Bee Brain
11"X14" Framed Acrylic painting on paper
Artist: ME! Eli
Theme: I didn't realize it at the time, but this is a self portrait. My thoughts come quickly and buzz in my brain, working away, becoming obsessive until a new thought comes along or I've gone too far. I am also concerned with what is inside. This applies to all aspects of my life. What's inside my body, what's inside that box, what's inside that liquid sitting on the counter? I imagine the worst, and to me that's biological. Some bees escape, and I am revealed.
Today's obsession: Shaun/Shawn/Sean. Shaun is a character in my life who I have been obsessed with for over a year now. It's not so much that I want to be with him in any capacity, it's that he is the unique. He came into my work as a customer. 6'5", tattooed, tethered to 2 metal walking canes, needing my help. He tells me he was in a motorcycle accident, and lost his ability to walk due to a spinal chord injury. I say, But you're walking? and he says, It's a miracle.
Being schizophrenic has its advantages. A miracle in my mind has the full impact that the word should imply. People use the term loosely to describe a nearly impossible situation come true. I think of it as divine intervention. That God had chosen this man to walk because he needed him to be, or needed him to overcome gravity.
We talked. About cars, art, life. I helped him to his car, and nearly tripped while going out the door. Despite his inability to help, he asked if I was ok. He genuinely was concerned over my well being, and stated that he could always get new stuff if ruined, but I was not replaceable. While at his 1960s black mustang we talked more, and he gave me my first tip in my line of work.
That time I thought about him every day for about 3 weeks. I wished and willed him to come back in. Just one more moment. The bees were busy and I was ready with the honey that would flow if I could just have the chance to see him one more time.
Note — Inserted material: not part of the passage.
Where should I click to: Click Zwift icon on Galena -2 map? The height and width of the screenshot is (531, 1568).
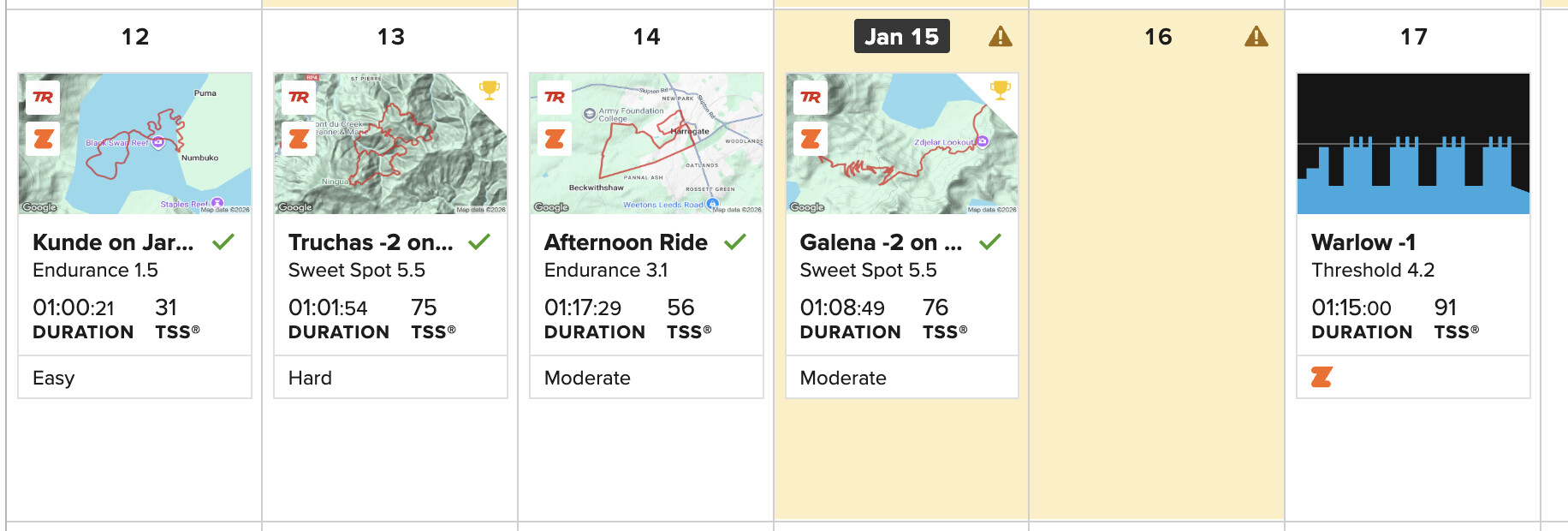pos(811,139)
It was 6-7 months before he came in again needing help. I had mentally moved on to more unobtainable obsessions, and was caught by surprise by his presence. He was stronger, needing less assistance with walking, and had moved on to a simple cane. He was as beautiful as I remembered him being. I was flustered, giddy...manic. I helped him, we talked about life, and he even stated that "I enjoy spending time with you." I even met his mother who was visiting! It took me 30 minutes to get to a point where I could talk without the manic button being pushed. I prattled on with the next customer telling them that I had such a crush on that man, that man who was just here. You couldn't miss him.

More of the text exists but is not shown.